The latest murmurs from the negotiations have centered around hangups on dispute resolution, a sunset clause and rules of origin – all longstanding issues with no easy answers. There is an increasing risk that negotiations go on hiatus with the threat of another deadline looming: Trump has said there will be steel and aluminum tariffs applied to Canada and Mexico if no deal is reached by May 31.
Negotiations stand in the way of monstrous CAD Rally
With no top-level meetings even planned, we will soon find out if Trump was bluffing, or if another deadline will be extended. The risks of Trump walking away from the deal have risen and if another six months of NAFTA uncertainty is ahead of us, then the Canadian dollar faces more difficult times ahead.
On Wednesday, the USD/CAD pair fell on a government backstop for the troubled Kinder Morgan pipeline project, which faces a May 31 decision on its future. The date coincides with the next interest rate decision from the Bank of Canada, for which the market is pricing a 37% chance of an interest rate hike. Unless all the above issues are sorted by then, those odds look awfully high.

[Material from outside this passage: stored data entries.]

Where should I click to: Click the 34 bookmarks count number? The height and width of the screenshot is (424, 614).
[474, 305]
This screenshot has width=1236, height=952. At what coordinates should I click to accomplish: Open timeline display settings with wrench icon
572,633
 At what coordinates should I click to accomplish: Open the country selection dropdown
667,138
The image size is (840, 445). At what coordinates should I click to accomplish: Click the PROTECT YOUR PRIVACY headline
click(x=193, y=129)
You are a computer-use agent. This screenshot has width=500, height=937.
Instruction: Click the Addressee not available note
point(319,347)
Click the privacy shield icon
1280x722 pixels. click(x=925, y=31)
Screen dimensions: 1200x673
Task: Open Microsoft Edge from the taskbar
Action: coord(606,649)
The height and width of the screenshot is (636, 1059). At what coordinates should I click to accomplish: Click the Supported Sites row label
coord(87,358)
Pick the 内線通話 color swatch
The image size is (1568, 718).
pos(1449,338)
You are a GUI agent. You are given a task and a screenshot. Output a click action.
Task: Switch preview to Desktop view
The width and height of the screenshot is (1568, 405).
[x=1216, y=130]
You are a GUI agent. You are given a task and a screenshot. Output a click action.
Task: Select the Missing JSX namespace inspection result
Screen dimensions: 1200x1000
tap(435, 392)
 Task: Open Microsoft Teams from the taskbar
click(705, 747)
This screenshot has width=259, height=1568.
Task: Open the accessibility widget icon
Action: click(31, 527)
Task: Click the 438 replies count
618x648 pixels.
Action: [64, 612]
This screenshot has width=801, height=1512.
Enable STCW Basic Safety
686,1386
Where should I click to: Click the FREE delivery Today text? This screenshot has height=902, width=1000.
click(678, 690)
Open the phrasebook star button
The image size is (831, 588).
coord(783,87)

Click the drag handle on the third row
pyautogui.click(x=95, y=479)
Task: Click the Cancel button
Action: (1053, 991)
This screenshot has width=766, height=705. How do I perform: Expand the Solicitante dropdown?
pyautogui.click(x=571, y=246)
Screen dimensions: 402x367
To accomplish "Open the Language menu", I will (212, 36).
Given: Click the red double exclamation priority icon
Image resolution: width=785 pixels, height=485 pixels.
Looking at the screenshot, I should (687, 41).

But If NAFTA survives political showmanship and electoral gamesmanship, USDCAD is more suitable to be near 1.1800 instead of 1.2800. The completion of the head-&-shoulder formation was ultimately followed by a bounce that failed to clear the right shoulder before eventually falling below the neckline. Meanwhile, the weekly chart shows the 12-month trendline resistance falling right along the right shoulder, thereby bolstering the importance of 1.3000.